Text segment ->
——————
ESCAPE THE FIELD

ESCAPE THE FIELD

(director/writer: Emerson Moore; screenwriters: Sean Wathen/Joshua Dobkin; cinematographer: Stephen Chandler Whitehead; editor: Mitch Martin; music: Will Musser; cast: Jordan Claire Robbins (Sam), Theo Rossi (Tyler), Shane West (Ryan), Tahirah Sharif (Cameron), Elena Juatco (Denise), Julian Feder (Ethan), Niki Kerro (Rachel), Dillon Jagersky (The Monster); Runtime: 89; MPAA Rating: R; producers; Andrew Davies Gans, Michael Philip, Jason Moring, Emerson Moore:  Lionsgate; 2022)

The characters are cliched and the story is mindless.

Reviewed by Dennis Schwartz

Emerson Moore is a first time feature film director who works with writers Sean Wathen and Joshua Dobkin to come up with this nonsense ripoff of  the “Escape Room. This is a labyrinth thriller – where a group of characters wake up to find themselves trapped in a deadly puzzle in some undisclosed location in America. It’s a bad film, one that’s ridiculous. The characters are cliched and the story is mindless. It would work better as a video game than a movie. But for those wanting low-brow entertainment this mediocre survival film might be good enough for that.
——————
Dataset extract ->

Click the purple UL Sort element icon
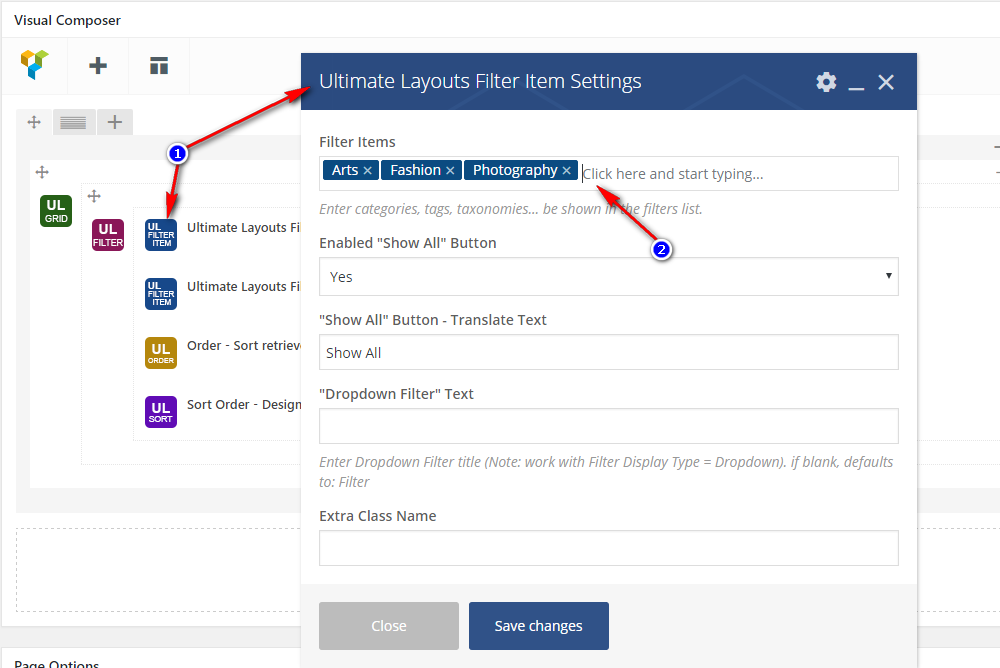Image resolution: width=1000 pixels, height=668 pixels. [161, 412]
——————
Task details -> Extend the movie review of *Escape the Field* beyond its last sentence, matching its critical tone.

Result of the exercise ->
Six strangers–A glasses wearing computer programmer, a lesbian Brit woman, Cameron (Tahirah Sharif); a divorced dad named Tyler (Theo Rossi); an Afghanistan vet, Ryan (Shane West); a hospital ER doctor, Sam (Jordan Claire Robbins); a cranky Pentagon employee named Denise (Elena Juatco), and a preppie schoolboy named Ethan (Julian Feder) — wake up in a cornfield unaware of who drugged them and how they got dropped off in the field. Each has on them a tool (a knife, matches, compass, lantern), with each tool engraved with a symbol of their captor. The tools can help them escape. For example, Sam has a gun with one bullet. They have no food or water, and someone unknown is hunting them down.


When trust between them fades, an invisible monster picks them off one at a time.

How they escape and who doesn’t is what it’s all about.

Since I could care less what happened to them, I could care less about the film.